Passer de Satanic Majesties à ça relève du virage à 180. Si Aftermath était le premier vrai bon album des Stones, Beggars Banquet leur fait grimper une marche supplémentaire. Finie la pop psyché, terminées les innombrables covers, enterrés les doutes sur leur style musical.
Le moins qu’on puisse dire c’est que ça commence fort, avec Sympathy for theDevil. D’abord pour ses paroles, chantés avec une voix à l’énergie contenue mais croissante, à la manière d’un Brel, et relatant les méfaits de Satan tout au long de l’histoire, avant de se rendre compte qu’il n’est que l’allégorie de la part sombre qui sommeille en chacun de nous : “after all, it was you and me”. Ensuite par sa musique, sorte de samba-rock, où on sort du quatuor d’instruments classiques du groupe pour aller voir du côté des percussions qui, entêtantes et enivrantes, dominent la bande son, et du piano en filigrane qui lui apporte un côté mélodique subliminal. Enfin le solo de guitare, sec, cassant, mais très mélodique, qui accompagne à merveille les supplications de Mick Jagger. Sans hésitations dans mon top 10 des chansons rock à avoir écouté dans sa vie.

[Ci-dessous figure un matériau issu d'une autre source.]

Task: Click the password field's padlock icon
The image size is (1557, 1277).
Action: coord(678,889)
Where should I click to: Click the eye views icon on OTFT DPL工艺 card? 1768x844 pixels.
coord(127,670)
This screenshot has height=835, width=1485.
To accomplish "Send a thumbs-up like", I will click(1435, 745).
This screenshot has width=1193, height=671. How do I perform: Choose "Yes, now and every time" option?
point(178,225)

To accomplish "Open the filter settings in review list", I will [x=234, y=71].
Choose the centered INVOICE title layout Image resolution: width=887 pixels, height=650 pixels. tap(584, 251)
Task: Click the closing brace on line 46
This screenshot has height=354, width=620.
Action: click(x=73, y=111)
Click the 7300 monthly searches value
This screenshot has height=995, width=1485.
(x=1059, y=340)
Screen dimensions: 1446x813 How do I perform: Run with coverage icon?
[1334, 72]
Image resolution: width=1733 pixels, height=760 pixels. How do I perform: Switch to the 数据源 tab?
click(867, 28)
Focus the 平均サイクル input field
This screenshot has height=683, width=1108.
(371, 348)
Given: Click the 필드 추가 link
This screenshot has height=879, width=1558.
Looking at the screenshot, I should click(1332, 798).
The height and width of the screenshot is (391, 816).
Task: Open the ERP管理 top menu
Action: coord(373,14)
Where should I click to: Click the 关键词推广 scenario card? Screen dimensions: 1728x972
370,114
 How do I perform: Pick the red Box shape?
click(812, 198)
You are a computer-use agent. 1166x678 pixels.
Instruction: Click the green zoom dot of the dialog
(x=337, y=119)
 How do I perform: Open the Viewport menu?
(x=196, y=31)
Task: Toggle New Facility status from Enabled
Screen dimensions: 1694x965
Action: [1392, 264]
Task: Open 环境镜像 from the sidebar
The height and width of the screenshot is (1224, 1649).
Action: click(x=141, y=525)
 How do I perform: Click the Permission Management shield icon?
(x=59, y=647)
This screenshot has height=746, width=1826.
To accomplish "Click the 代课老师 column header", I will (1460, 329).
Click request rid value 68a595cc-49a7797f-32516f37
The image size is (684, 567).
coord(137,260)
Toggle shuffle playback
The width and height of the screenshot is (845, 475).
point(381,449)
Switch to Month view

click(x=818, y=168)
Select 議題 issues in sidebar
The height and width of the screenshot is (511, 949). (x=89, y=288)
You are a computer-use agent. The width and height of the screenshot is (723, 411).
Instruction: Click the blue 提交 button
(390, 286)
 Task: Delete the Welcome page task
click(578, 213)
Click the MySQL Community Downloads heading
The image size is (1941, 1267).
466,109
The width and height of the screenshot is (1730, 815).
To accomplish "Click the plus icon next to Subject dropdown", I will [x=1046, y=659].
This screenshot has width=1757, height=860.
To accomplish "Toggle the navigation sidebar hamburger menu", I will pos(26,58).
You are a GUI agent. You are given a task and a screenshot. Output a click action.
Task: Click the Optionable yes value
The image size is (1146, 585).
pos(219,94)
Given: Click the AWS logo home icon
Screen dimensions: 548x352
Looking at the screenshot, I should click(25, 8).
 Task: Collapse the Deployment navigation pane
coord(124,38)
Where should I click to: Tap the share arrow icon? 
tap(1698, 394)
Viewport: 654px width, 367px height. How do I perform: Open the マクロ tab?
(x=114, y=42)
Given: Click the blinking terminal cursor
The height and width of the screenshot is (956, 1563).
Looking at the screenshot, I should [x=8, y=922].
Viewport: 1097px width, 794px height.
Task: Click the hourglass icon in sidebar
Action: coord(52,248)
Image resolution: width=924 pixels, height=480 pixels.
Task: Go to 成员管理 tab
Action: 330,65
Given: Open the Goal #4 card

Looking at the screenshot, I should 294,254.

On ne peut pas ne pas parler aussi de Street Fighting Man, dans lequel les Stones regrettent de ne pas pouvoir participer, eux aussi, aux émeutes en France ou aux États Unis. Ils meurent d’envie de s’engager dans le combat, tout en reconnaissant, fatalistes, que ça n’aura pas vraiment d’impact. Mais que peuvent faire de pauvres garçons comme eux, à part jouer dans un groupe de rock ?
Enfin, le morceau de clôture, Salt of the Earth, vaut aussi le détour. C’est un hymne façon Stones aux laborieux, aux oubliés. Assez éloignés de l’image du « Héros du Quotidien », ils insistent sur les parts d’ombre et de lumière de chacun, rappelant que chacun n’agit pas uniquement selon une grille morale, mais parfois simplement comme il peut. Au niveau musical, le début, très doux, met en avant le jeu très dense de Keith Richards, entre douces caresses et tabassage des cordes. Le morceau est un crescendo, jusqu’au final aux allures de chorale.
Mentionnant aussi les très sympathiques No Expectations, Parachute Woman, Juggsaw Puzzle, Stray Cat Blues, et les douteux Prodigal Son et Factory Girl.